Living To Tell The Tale > Computer, Mon Amour > A Love Affair

The Computer: Story of a Love Affair

ZX81It all started with the ZX81, back in - well, it wasn't quite 1981, I don't think I managed to afford one until the following year. It came with 1K of RAM memory, but I splashed out and bought the expansion pack that gave it a total of 16K. It sat on the desk in the dining room in Stewartby, plugged in to the black-and-white portable TV that got replaced when Mum and Dad bought us a colour set. I used to type in pages and pages of code from magazines I bought. Heck, I even tried to learn some programming in machine code.

After that, we managed to buy an Acorn Electron, which added colour, more games, BBC Basic. Oh, I still have a soft spot for those early machines. They were the charmers who began the long love affair with computer technology.
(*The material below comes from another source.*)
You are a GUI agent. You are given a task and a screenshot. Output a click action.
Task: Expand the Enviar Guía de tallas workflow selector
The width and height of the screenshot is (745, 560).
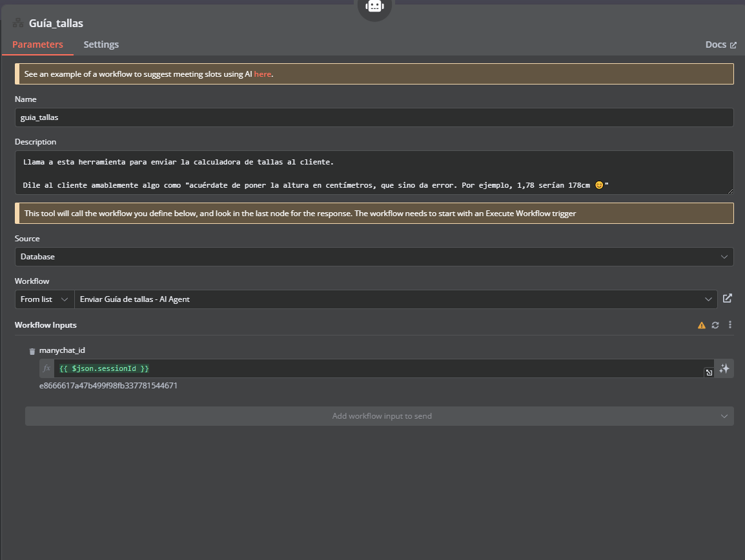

But of course, they were still mainly for fun. I never managed to buy the gadgets and gizmos that would have made for serious computing. Even the BBC computer was beyond our means, and when the first PC's started coming out, it looked as if, on a clergy stipend, we'd never be able to afford one.

So the first serious computer I was able to buy, that I could use for work, was an Amstrad PCW256, reduced to about £250 in Tandy's at Swindon, because the automatic feed for the printer was broken or missing. Most of what it did was the W bit - word processing - but that didn't bother me. It felt like real computing, real writing and document production, even desktop publishing! The difference between the two Grove booklets I've authored, one on a typewriter with real scissors and paste, and one with the Amstrad PCW, was like the difference between walking and driving my own Model-T.

When we moved to Oxford, Alison needed a 'proper computer' to do her M.A. so she bought another Acorn, this time an Archimedes. I mostly used it for playing some of its superior games like Lemmings; for work, I was still plugging away at the good old PCW.

Then at last we launched out into the world of PC's. Either we got rich, or the prices came down. Well, a bit of both. And we joined the computer generation in good earnest.

What is it about them that I love so much? Surely not just the unquestioning obedience: you push a button and something happens. Anyone who's used Microsoft software knows that isn't always the case. And (don't say it too loud) even Linux crashes or hangs sometimes. Nothing like as often. No, it's something to do with the mastery, but more with the mental challenge, the exploration and discovery. It's a new world out there, and for someone who's not into real life (and real time) exploration or pioneering, this new world to be explored from home is a fascinating and beautiful place.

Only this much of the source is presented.